Antacids are a class of drugs used to treat conditions caused by the acid that is produced by the stomach. The stomach naturally secretes an acid called hydrochloric acid that helps to break down proteins. This acid causes the contents of the stomach to be acidic in nature, with a pH level of 2 or 3 when acid secretion is active. (pH levels are a measure of acidity in the stomach: the lower the number, the greater the acidity.) The stomach, duodenum, and esophagus are protected from acid by several protective mechanisms. When there is too much acid or protective mechanisms are inadequate, the lining of the stomach, duodenum or esophagus may become damaged by the acid, giving rise to inflammation and ulcerations and their various gastrointestinal symptoms such as nausea, abdominal pain, and heartburn (due to gastroesophageal reflux disease or GERD).

Antacids reduce acidity by neutralizing (counteracting) acid, reducing the acidity in the stomach, and reducing the amount of acid that is refluxed into the esophagus or emptied into the duodenum. Antacids also work by inhibiting the activity of pepsin, a digestive enzyme produced in the stomach that is active only in an acid environment and, like acid, is believed to be injurious to the lining of the stomach, duodenum, and esophagus.

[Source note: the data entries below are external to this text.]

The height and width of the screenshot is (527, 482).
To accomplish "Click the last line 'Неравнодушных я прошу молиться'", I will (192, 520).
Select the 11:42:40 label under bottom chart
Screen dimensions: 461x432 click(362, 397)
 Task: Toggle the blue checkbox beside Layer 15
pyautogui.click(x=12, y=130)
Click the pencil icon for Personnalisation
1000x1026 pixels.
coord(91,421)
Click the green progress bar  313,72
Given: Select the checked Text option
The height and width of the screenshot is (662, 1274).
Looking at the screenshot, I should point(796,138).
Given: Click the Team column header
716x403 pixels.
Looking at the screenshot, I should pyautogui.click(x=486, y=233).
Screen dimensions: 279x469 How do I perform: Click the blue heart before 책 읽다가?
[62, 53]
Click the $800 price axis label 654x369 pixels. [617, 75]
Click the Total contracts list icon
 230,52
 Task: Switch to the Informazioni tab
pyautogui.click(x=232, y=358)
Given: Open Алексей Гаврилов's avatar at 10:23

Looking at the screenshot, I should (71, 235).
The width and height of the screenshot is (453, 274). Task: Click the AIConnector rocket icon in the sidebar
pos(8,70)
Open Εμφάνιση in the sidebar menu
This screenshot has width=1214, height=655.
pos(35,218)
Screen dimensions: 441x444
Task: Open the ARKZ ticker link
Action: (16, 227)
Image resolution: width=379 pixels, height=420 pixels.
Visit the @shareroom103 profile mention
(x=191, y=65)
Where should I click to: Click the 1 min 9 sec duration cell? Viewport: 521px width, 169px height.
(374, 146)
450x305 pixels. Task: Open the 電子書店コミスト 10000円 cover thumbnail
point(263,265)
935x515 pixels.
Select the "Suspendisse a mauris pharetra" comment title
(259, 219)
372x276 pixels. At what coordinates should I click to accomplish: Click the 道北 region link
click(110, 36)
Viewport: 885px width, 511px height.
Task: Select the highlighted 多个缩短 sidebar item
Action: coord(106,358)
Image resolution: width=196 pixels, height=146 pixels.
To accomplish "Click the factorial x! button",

It is important to note that when antacids are taken on an empty stomach they provide acid reduction for 20 to 40 minutes only because the antacid is rapidly emptied into the duodenum. When taken after a meal, (approximately 1 hour afterwards) antacids reduce acid for at least three hours since food from the meal slows emptying of the antacid (and food) from the stomach. It is important to discuss the use of antacids with a physician or pharmacist, especially if used in combination with other prescribed medications so as to avoid drug interactions.